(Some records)

:::

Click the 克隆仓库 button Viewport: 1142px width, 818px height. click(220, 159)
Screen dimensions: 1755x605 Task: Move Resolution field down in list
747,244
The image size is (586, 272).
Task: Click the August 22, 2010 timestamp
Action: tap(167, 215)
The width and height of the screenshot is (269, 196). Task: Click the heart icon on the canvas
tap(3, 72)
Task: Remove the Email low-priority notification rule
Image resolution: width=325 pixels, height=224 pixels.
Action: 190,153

:::

* **Stated exercise**
Reproduce every one of the records above, word for word.

* **Written answer**
Click the 克隆仓库 button Viewport: 1142px width, 818px height. click(220, 159)
Screen dimensions: 1755x605 Task: Move Resolution field down in list
747,244
The image size is (586, 272).
Task: Click the August 22, 2010 timestamp
Action: tap(167, 215)
The width and height of the screenshot is (269, 196). Task: Click the heart icon on the canvas
tap(3, 72)
Task: Remove the Email low-priority notification rule
Image resolution: width=325 pixels, height=224 pixels.
Action: 190,153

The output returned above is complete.